Yeah, so, look, on your first question, I think, honestly, it's too early to tell. I mean, if you look at all of the forward views of the feedstock indices, what's really happened this year, as they've said, there's going to be a peak. And then it's going to moderate and it's going to reduce and everything's going to come back to a more stable situation. And every month that graph has just been pushed to the right. We haven't yet seen any of that moderation. And therefore, you know, our view certainly is that until we actually see that happening on some kind of permanent basis, we've got to keep going exactly as we are. We've got to plan and we've got to try to that all of this stuff is permanent, and that's certainly what we're doing. On your second question, no, my reference to Turkey really was only as the holiday spots in Turkey, which is a huge market, reopened from COVID, so the forest fires hit, which dampened that overall market. So it didn't have a direct supply chain impact on us, just a challenge for our customers and therefore for us in that market.
Got it. Thanks.
Our last question comes from the line of John Roberts with UBS. Please proceed with your question. Thank you.
Infection protection is somewhere between the second quarter of 2019 and the second quarter of 2020, but that's a really wide range. Do you have a sense of where normal is and how far away from normal are you right now?
John, it's very hard to give you any more precision for the reasons that I said. We just don't know what's going to happen as education reopens, as offices come back. I think we feel quite positive about some of the underlying data points, but I don't want to give any false forward view based on those data points because they're incomplete. I do think In the next quarter, we will get a lot of new data that's going to be really helpful. And that's why I appreciate it's a wide range. We're well ahead of 2019, but we're off 2020. That's about as much as we can say with confidence at this point.
And then how about some of the other big categories like floor care? Is it down much more than the average in the segment? Do you have any other areas that might be away?
So if I take floor care in the U.S., you know, we're coming to the end of floor care season. There is such a thing. We've had a fantastic, fantastic trading there. Some challenges on, you know, some of the raw material availability. But we got through that. The teams did a great job. And we've actually, you know, been back above 2019 levels with our floor care business there. Yeah, that's come back strongly. I could equally give you examples of our retail business, which is performing very strongly. Really, the dip now on the institutional side is the hospitality and food service, which is sort of impacted by the lockdown globally, as I described earlier.
Thank you.
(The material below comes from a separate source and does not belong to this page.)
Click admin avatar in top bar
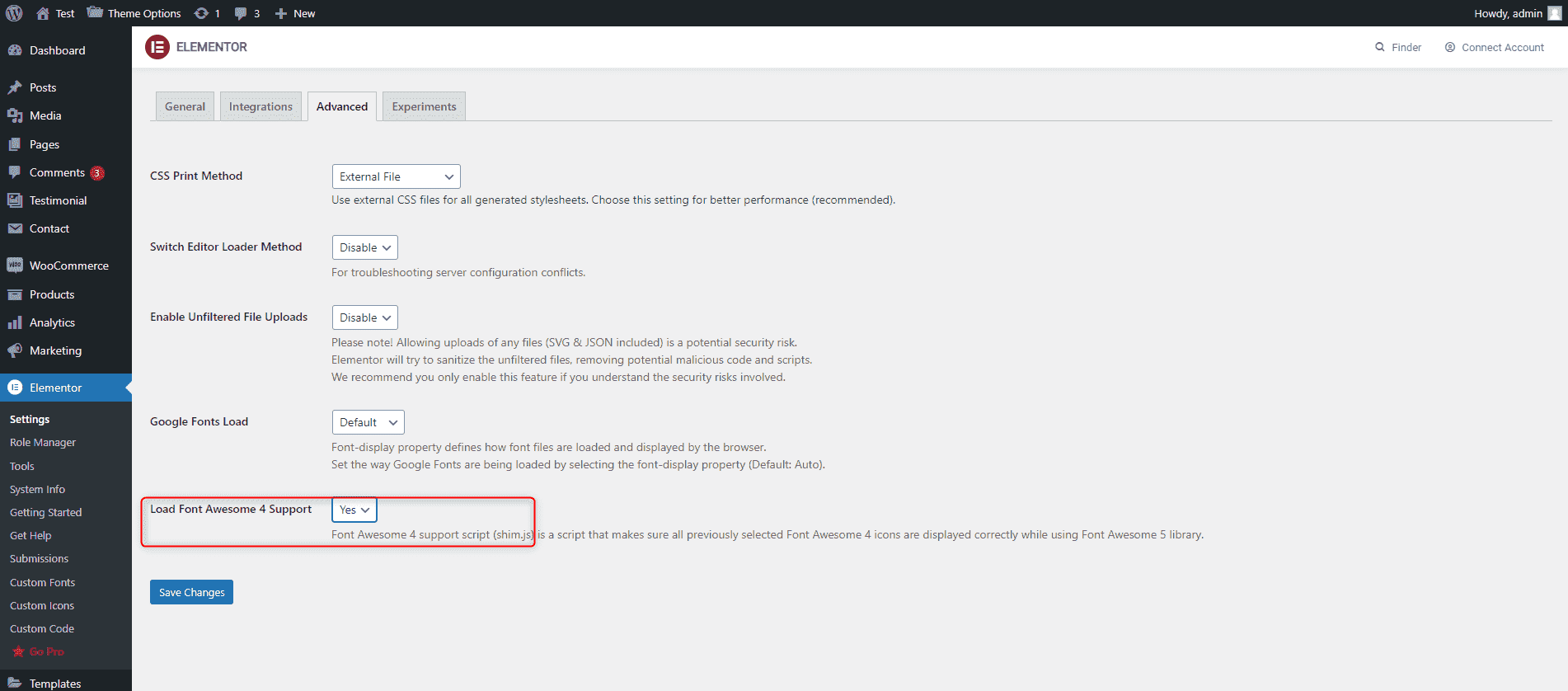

I'd like to hand the call back to Mr. Whelan for closing remarks.
Guys, look, thank you for joining. I apologize that we're over time. In summary, I would just say, look, we feel great about the market. We believe the pandemic is going to leave us with higher cleaning standards. And against that, we're controlling the controllables. We're ahead on our plan of where we expected. We feel good about the 50 to 100 basis points that we told you about. M&A is going well and gathering pace with a great pipeline. And this tough environment, you know, is real. It's going to impact the timing of the recovery of this 400 million. But everything we see tells us the 400 million is coming back, and it will do so over the coming quarters. Thank you all for listening and for your questions. Have a good day.
Ladies and gentlemen, this does conclude today's teleconference. Thank you for your participation. You may disconnect your lines at this time, and have a wonderful day.